也不知道是什麼時候王竹羽已到了修蛇的腹部的位置,可能是那奔雷和電痕神兵刺眼的光芒阻礙了修蛇和通曉老人的視野,王竹羽也是趁機跑過去的。
王竹羽從半空中墜了下來,緊跟着的是大塊大塊的血液,再往上一看,就是一條被雙刀砍傷的傷痕,原來在剛纔那裡混亂的時候,王竹羽已串到修蛇的腹部,並揮舞了兩把寶刀,所以才導致修蛇的痛苦慘叫。
寶刀的力量豈是凡物所能承受的?但是那傷痕倒是不是很深,可也流出了大片的鮮血,平時單一把寶刀已是削金碎銀,看到血肉之軀上卻只是看出這麼一條口子,也不知道那修蛇的表皮是多麼的厚,多麼的結實。

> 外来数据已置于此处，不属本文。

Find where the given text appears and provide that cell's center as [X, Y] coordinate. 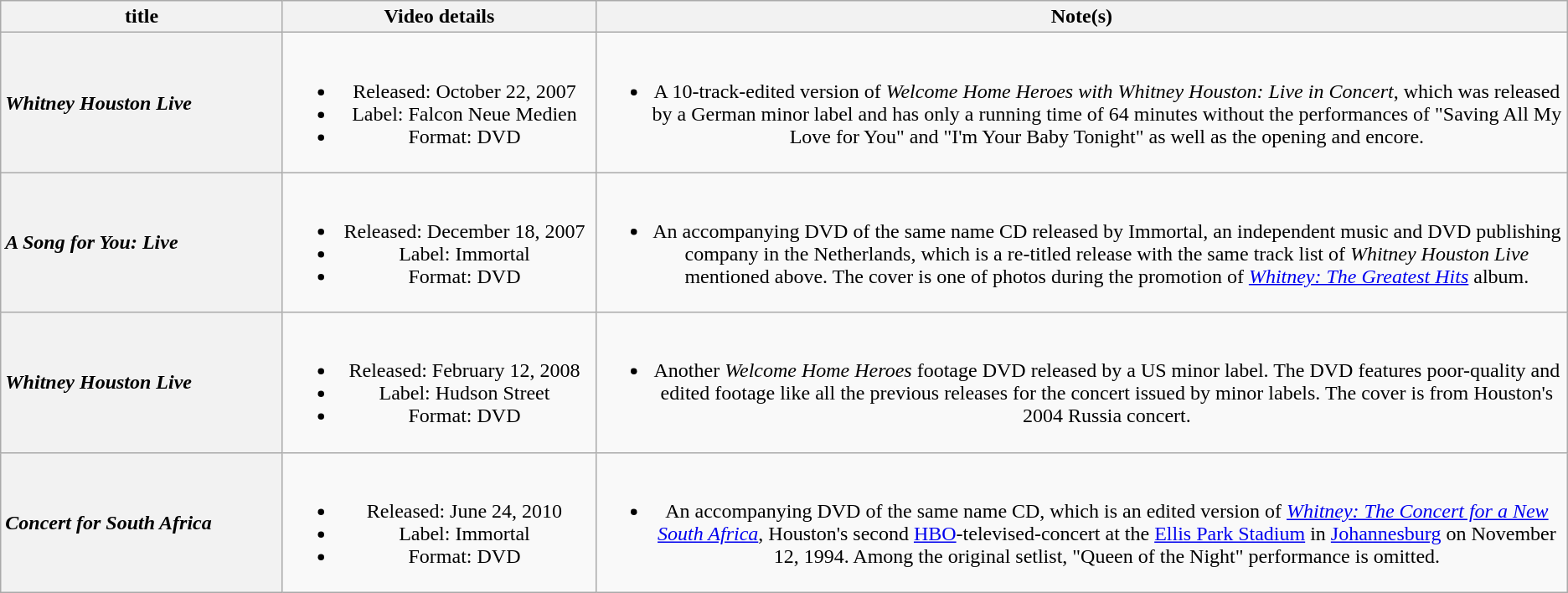
title [142, 17]
Released: February 12, 2008Label: Hudson StreetFormat: DVD [439, 382]
Note(s) [1082, 17]
Released: October 22, 2007Label: Falcon Neue MedienFormat: DVD [439, 102]
Released: December 18, 2007Label: ImmortalFormat: DVD [439, 243]
A Song for You: Live [142, 243]
Video details [439, 17]
Concert for South Africa [142, 523]
Released: June 24, 2010Label: ImmortalFormat: DVD [439, 523]
Identify which cell holds the provided text, then report its (x, y) central coordinate. 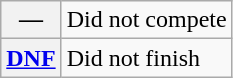
Did not finish (146, 58)
DNF (31, 58)
Did not compete (146, 20)
— (31, 20)
From the cell containing the given text, extract its center point as [X, Y] coordinate. 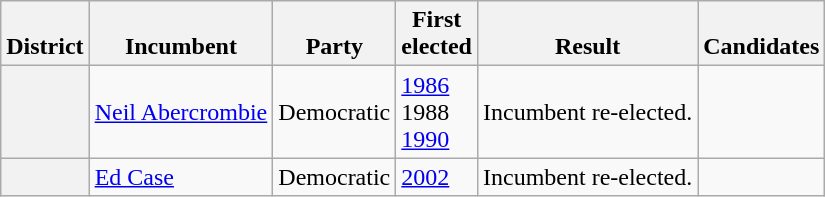
Ed Case [181, 177]
Candidates [762, 34]
District [45, 34]
Party [334, 34]
Incumbent [181, 34]
1986 1988 1990 [437, 112]
2002 [437, 177]
Firstelected [437, 34]
Result [587, 34]
Neil Abercrombie [181, 112]
Determine the (X, Y) coordinate at the center of the cell enclosing the given text.  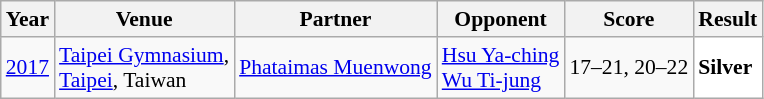
Opponent (501, 19)
Year (28, 19)
Phataimas Muenwong (336, 68)
2017 (28, 68)
Score (628, 19)
Venue (144, 19)
17–21, 20–22 (628, 68)
Partner (336, 19)
Result (728, 19)
Hsu Ya-ching Wu Ti-jung (501, 68)
Silver (728, 68)
Taipei Gymnasium,Taipei, Taiwan (144, 68)
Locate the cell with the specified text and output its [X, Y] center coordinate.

可是血肉之軀畢竟是血肉之軀,自然比不得鋼鐵金銀,就算是一條小小的口子,也是疼痛萬分的,而那修蛇平時想必也是沒有幾個事物可以讓他破皮的,恐怕這也是第一次被其他東西挫傷。
受到這麼一挫,修蛇不停的亂擺,在海里串上串下,不停的奔騰着,並不斷的發出悲鳴,而王竹羽也跟着地心引力自然下落,重重的掉在了船板上,面色蒼白,想必是剛纔那一擊是費盡了全力所砍,現在已虛耗過度。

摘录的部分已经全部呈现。